> [STATED GOAL 1]: In the Lizzie Borden passage, in which town was her trial held?

During the summer of 1892, then 32-year-old Lizzie Borden of Fall River, Massachusetts, reportedly murdered both her banker father and her stepmother with repeated blows from a hatchet. The motive for such violence was unclear, and the evidence ultimately inconclusive. Following a two-week trial in the nearby whaling town of New Bedford, Lizzie was acquitted of that slaughter, though nobody else was charged in her stead, and she has been condemned ever since by a children’s skipping-rope rhyme involving an inflated number of “whacks” with an ax, rather than a hatchet.
While many people are familiar with that infamous episode in Lizzie Borden’s life, fewer know what she did after the court case. Although Lizzie had to endure the unsubtle opprobrium of Fall River society, she continued to live in her hometown until her death at age 66, in June 1927—35 years after the killings. During those decades, she used her family money to purchase a nicer home, hire chauffeurs and maids, travel widely, and frequent the theater. She may also have become a detective of sorts, or at least that’s what Walter Satterthwait likes to imagine her having done.

> [EXERCISE INPUT]:
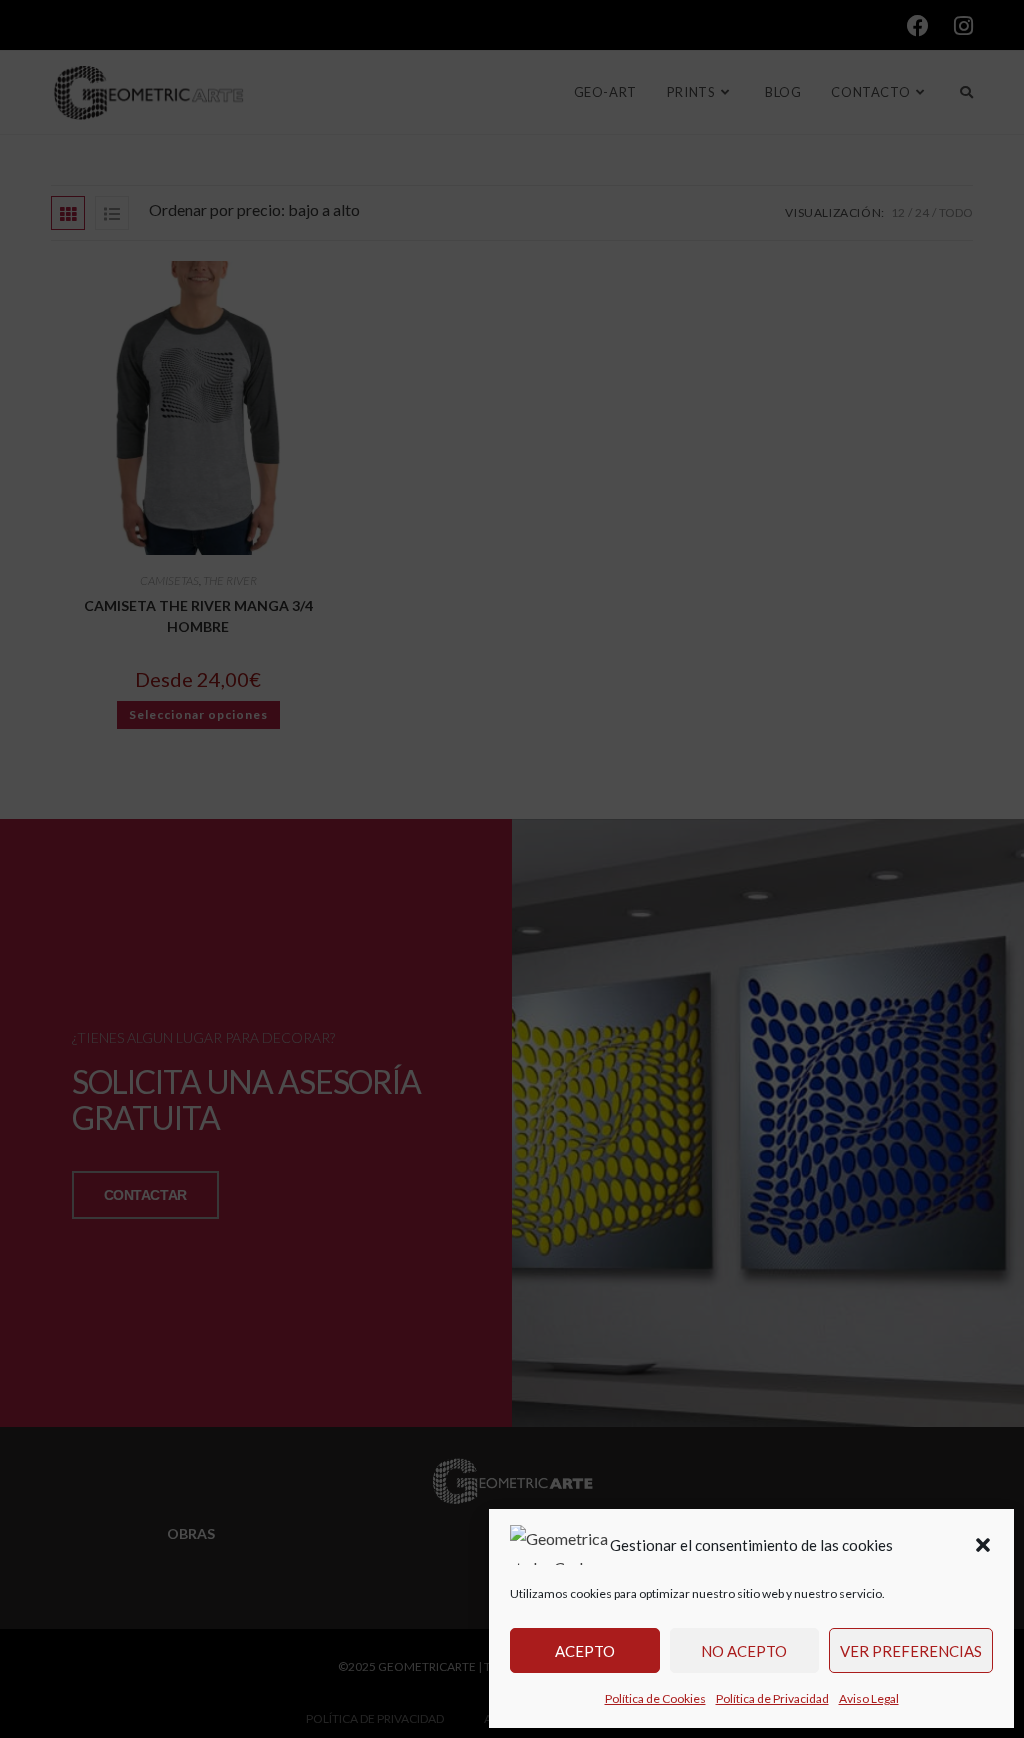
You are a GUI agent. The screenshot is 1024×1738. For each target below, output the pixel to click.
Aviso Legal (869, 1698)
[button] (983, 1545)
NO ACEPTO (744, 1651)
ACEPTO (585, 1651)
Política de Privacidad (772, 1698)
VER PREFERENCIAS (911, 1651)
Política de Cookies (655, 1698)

> [STATED GOAL 2]: Write out the entries verbatim, starting with the line that contains "ACEPTO (585, 1651)" and going on through the final line of the entries.

> [COMPLETE OUTPUT 1]: In the nearby whaling town of New Bedford.

> [COMPLETE OUTPUT 2]:
ACEPTO (585, 1651)
Política de Privacidad (772, 1698)
VER PREFERENCIAS (911, 1651)
Política de Cookies (655, 1698)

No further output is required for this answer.